- **PASSAGE PROVIDED**:
Yeah, it's unfortunate we can't use a proper lattice here. But limited capacity is just necessary, and goes against the point of a lattice.

And I think we do need !=, == here. Supporting simple math like that will get us null checks and other stuff very easily.

So what is left is your point about

Being able to read, understand, and test each part in isolation is the benefit I'm after.

I agree to that in general. But does this PR not do that already? Look at how short and sweet constraint.h is. It defines a Term, a Constraint, and an eval operation. No more.

constraint.cpp is, similarly, very clear and obvious: evalPair evals a pair, just implementing the math basically. Which part is difficult to follow or in need of improvement?

Put another way, the current code in this PR is really, a minimal mathematical constraint system. It just does that, and in a simple and modular way.

I am not opposed to a larger amount of code, as in your PRs, if there is a benefit. I still don't see what it is, though? The key eval/implies code is not improved, in particular.

- **PROVIDED INFORMATION**:
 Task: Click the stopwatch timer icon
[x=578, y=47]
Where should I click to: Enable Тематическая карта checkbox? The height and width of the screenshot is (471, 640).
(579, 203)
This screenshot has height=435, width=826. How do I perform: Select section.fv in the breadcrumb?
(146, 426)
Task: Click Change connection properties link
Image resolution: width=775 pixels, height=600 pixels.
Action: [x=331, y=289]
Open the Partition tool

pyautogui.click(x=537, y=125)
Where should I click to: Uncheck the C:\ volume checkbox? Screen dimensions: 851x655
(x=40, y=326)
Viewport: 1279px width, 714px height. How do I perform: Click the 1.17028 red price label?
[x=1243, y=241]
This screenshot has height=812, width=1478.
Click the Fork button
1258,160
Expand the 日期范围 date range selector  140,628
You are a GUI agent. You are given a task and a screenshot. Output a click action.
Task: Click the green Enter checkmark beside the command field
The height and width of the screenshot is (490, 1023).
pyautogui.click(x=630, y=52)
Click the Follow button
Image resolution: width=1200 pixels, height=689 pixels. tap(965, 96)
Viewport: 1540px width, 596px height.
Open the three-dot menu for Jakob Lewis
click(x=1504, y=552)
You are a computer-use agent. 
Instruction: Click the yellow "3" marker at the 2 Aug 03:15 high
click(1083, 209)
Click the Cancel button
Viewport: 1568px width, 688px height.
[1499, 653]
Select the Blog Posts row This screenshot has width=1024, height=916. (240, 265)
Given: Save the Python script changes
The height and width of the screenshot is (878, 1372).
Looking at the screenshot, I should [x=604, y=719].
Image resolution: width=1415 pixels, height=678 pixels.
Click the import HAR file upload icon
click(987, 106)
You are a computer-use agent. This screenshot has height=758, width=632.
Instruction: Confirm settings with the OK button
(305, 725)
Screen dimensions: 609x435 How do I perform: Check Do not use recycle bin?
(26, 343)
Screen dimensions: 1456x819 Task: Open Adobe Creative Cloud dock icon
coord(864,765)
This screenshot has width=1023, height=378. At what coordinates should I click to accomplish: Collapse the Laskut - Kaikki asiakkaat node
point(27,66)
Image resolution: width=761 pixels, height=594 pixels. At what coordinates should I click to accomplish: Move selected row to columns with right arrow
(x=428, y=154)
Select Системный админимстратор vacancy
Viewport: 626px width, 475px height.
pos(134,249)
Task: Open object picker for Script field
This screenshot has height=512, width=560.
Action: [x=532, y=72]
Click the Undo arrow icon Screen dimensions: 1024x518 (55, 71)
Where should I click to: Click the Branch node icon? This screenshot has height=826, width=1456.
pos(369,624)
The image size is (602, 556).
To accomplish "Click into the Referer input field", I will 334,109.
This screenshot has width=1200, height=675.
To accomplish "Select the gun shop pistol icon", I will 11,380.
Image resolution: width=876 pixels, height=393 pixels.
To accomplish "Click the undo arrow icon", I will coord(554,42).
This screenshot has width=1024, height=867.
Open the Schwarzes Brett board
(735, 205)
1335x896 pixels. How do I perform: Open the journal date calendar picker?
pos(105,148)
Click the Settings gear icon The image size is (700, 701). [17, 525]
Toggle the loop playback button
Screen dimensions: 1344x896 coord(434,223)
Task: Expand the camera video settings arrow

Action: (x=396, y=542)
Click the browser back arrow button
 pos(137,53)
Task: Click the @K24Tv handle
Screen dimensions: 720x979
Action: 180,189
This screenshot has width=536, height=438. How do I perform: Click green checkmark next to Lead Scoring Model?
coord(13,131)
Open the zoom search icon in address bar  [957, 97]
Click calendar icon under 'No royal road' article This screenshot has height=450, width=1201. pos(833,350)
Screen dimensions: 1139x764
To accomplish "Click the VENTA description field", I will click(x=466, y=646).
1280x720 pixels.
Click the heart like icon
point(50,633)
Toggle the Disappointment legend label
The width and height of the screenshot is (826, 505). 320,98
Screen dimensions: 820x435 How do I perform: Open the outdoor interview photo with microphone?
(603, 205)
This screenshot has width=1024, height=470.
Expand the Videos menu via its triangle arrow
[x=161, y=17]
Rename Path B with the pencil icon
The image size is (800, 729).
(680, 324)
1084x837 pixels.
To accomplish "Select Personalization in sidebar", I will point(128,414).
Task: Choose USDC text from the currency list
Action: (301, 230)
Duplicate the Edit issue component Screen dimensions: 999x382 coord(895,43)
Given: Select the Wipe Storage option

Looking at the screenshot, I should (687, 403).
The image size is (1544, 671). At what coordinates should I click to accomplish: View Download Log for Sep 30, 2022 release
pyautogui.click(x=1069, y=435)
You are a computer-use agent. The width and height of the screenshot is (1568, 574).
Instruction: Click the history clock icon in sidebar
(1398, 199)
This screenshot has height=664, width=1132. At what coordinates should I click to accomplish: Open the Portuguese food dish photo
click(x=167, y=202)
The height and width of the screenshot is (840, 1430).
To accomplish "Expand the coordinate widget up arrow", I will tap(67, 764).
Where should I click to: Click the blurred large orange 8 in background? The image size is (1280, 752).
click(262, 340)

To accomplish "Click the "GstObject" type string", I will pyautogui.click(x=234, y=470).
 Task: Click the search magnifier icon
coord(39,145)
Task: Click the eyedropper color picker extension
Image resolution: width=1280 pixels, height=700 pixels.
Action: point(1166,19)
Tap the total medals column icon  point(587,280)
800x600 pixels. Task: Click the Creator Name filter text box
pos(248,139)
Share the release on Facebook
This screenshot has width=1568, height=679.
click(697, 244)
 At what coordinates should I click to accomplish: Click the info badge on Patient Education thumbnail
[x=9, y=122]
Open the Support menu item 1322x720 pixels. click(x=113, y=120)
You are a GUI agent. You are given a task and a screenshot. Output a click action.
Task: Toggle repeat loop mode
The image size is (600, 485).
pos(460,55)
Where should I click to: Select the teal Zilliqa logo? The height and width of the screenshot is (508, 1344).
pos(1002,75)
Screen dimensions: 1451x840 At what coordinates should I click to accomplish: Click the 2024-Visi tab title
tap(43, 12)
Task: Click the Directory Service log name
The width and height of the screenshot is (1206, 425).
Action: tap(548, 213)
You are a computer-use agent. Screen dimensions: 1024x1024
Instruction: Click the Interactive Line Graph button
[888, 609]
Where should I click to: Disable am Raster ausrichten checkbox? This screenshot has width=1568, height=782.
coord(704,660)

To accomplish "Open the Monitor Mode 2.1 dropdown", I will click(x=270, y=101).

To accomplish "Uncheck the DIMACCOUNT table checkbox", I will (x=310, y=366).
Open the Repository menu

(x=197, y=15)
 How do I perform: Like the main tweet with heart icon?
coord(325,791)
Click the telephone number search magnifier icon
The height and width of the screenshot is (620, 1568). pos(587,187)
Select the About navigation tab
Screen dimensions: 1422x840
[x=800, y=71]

- **TASKS TO CARRY OUT**:
a - In the code review comment, why does the writer think != and == should be supported? Answer in one to three sentences.
b - According to the code review comment, what three things does constraint.h define?

- **TASK RESULTS**:
a - Supporting simple math like != and == would give null checks and other features very easily.

b - A Term, a Constraint, and an eval operation.